- Provided entries -
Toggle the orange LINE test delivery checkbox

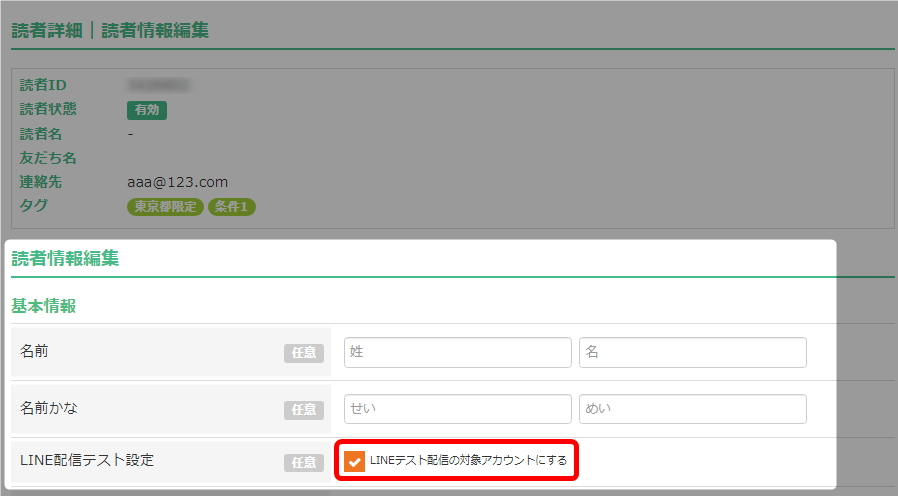point(355,461)
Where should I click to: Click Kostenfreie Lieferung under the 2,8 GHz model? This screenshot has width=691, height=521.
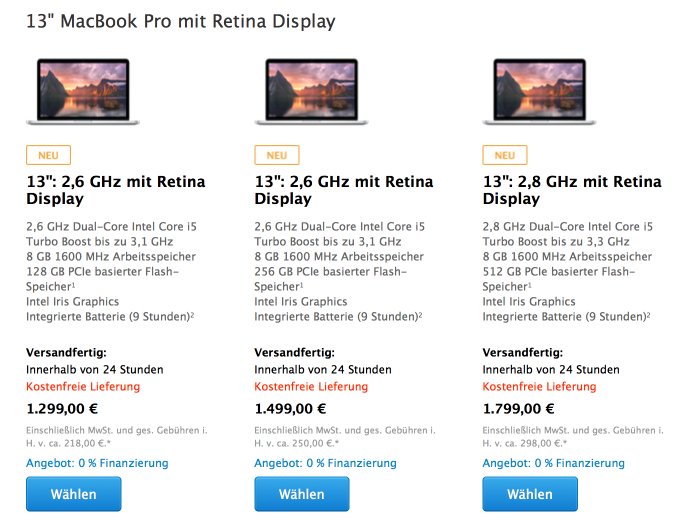pos(539,387)
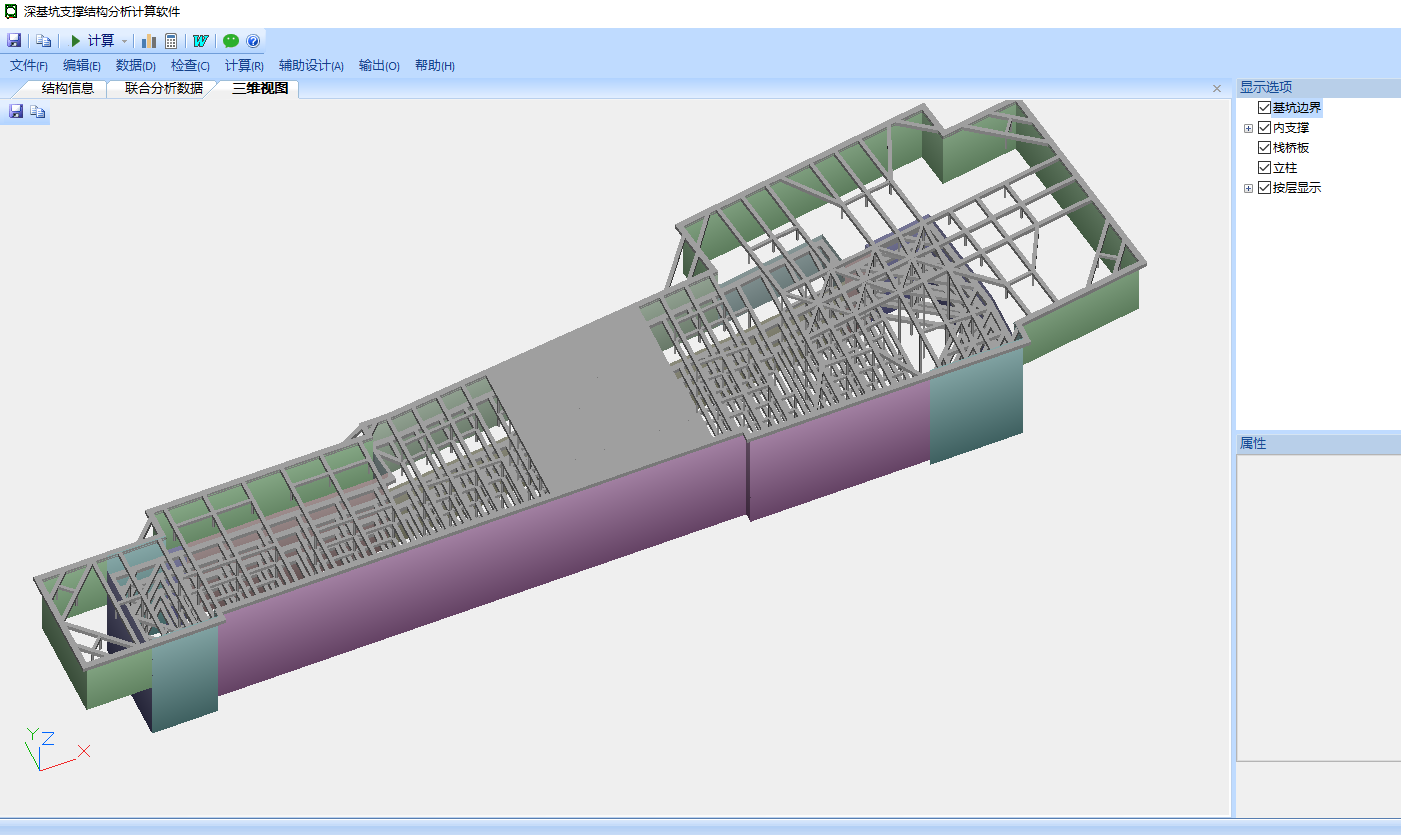Click the green W Word export icon
This screenshot has width=1401, height=835.
point(201,41)
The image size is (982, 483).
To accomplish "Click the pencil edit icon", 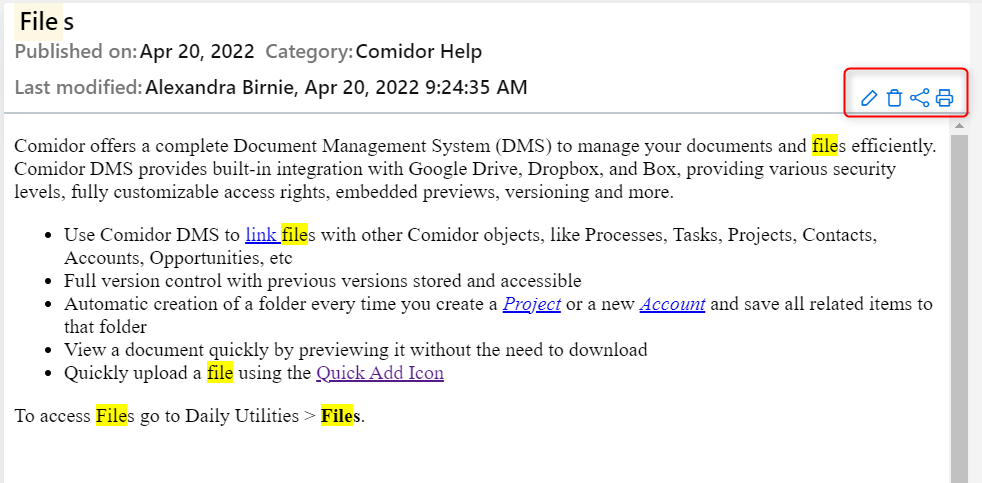I will pyautogui.click(x=869, y=98).

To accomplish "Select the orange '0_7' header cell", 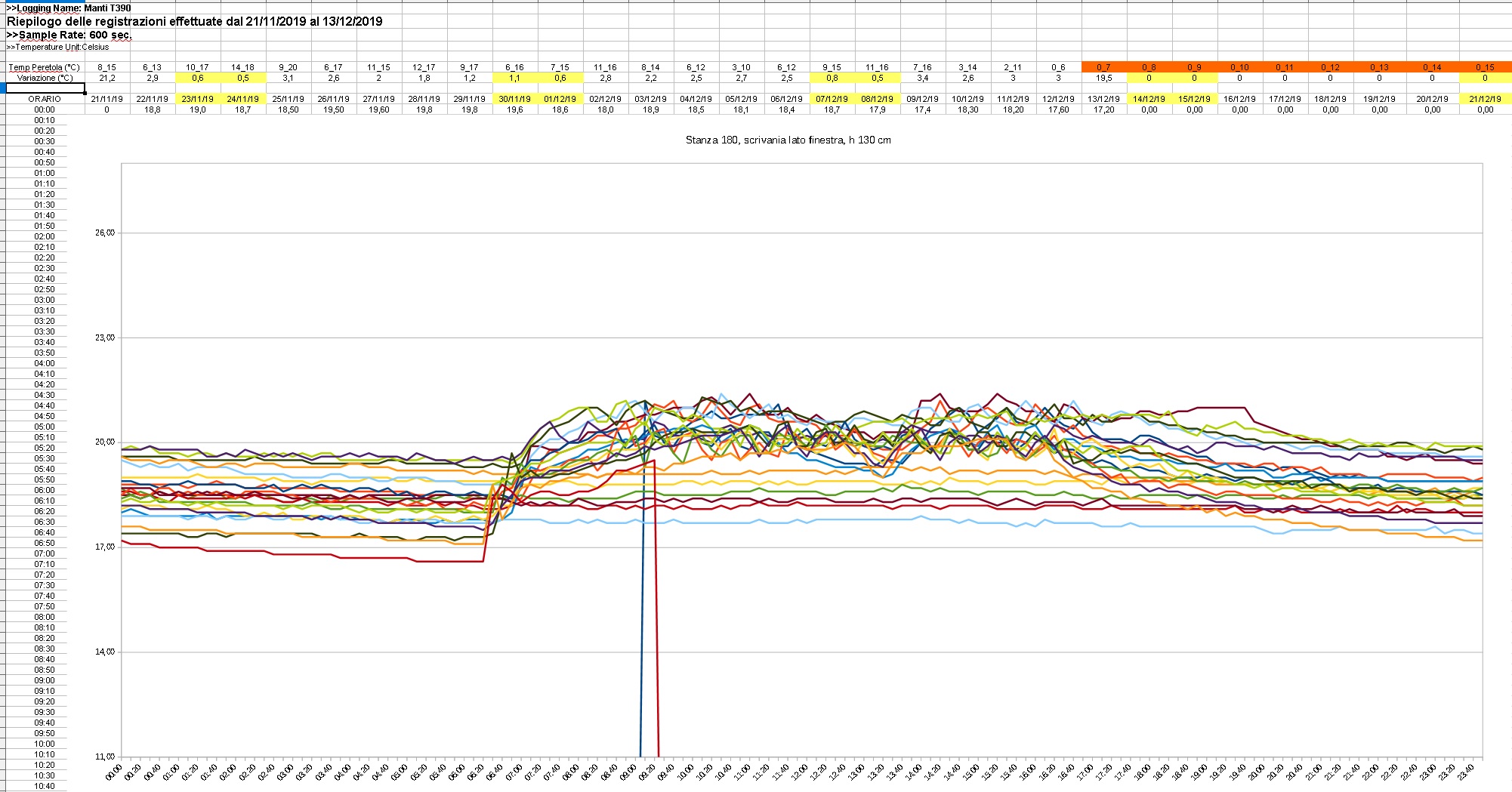I will [x=1103, y=67].
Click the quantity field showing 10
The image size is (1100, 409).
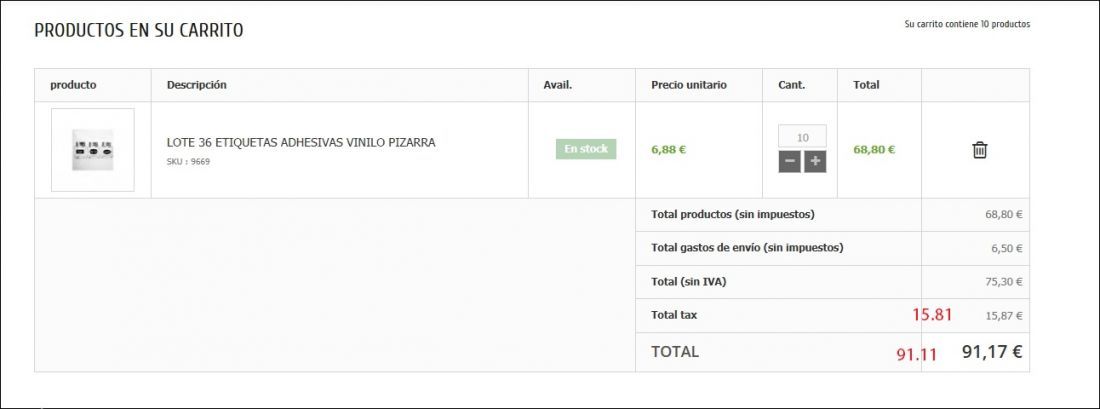[802, 136]
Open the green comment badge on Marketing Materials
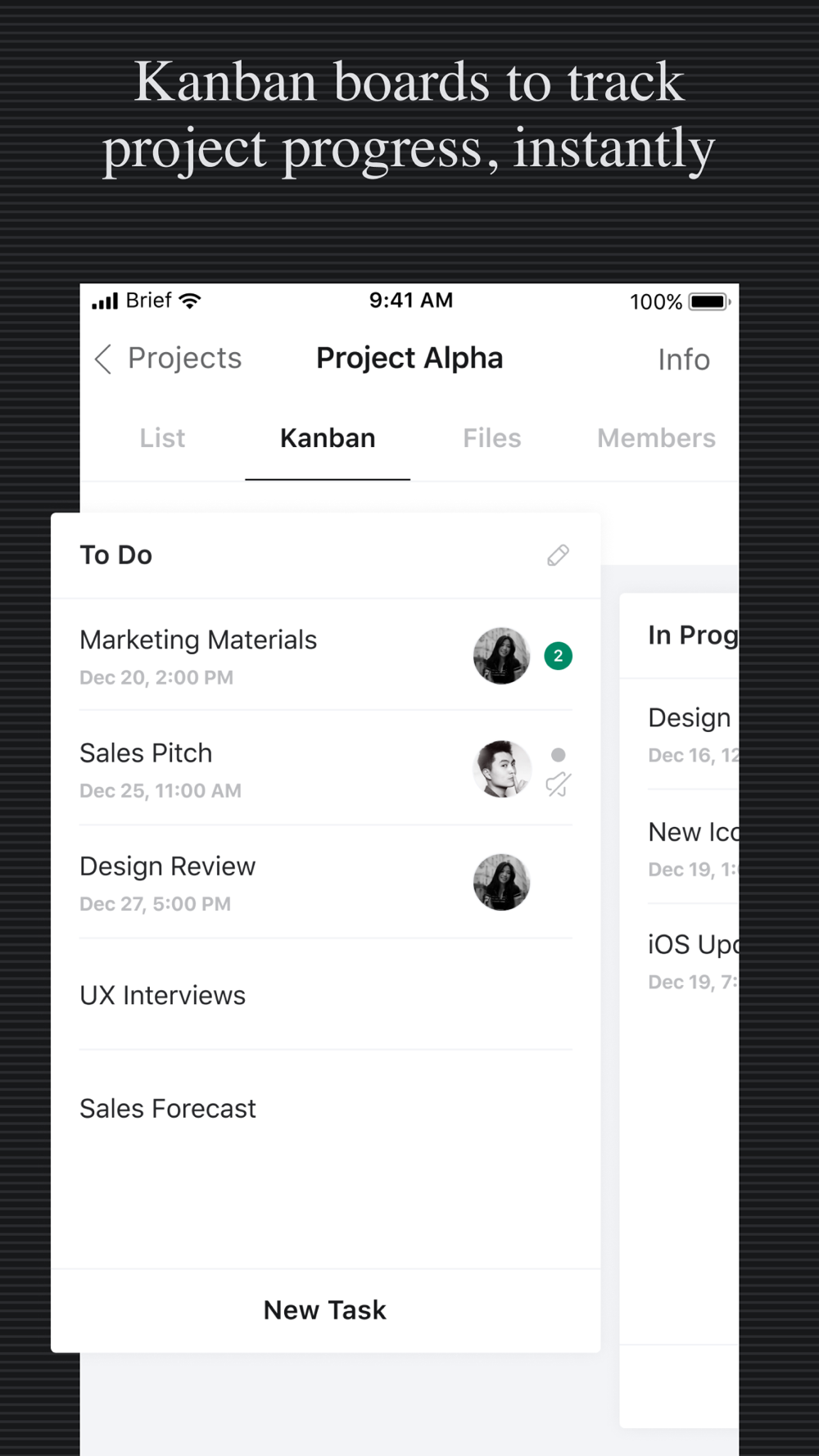The height and width of the screenshot is (1456, 819). pos(558,655)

- What you are asked to do -
Repeat exactly the lines from the one holding "Click the quantity field showing 10" through the last line of the entries, both included; the pictures do not belong in the copy.

- Solution for this task -
Click the quantity field showing 10
The image size is (1100, 409).
[802, 136]
Open the green comment badge on Marketing Materials
The height and width of the screenshot is (1456, 819). pos(558,655)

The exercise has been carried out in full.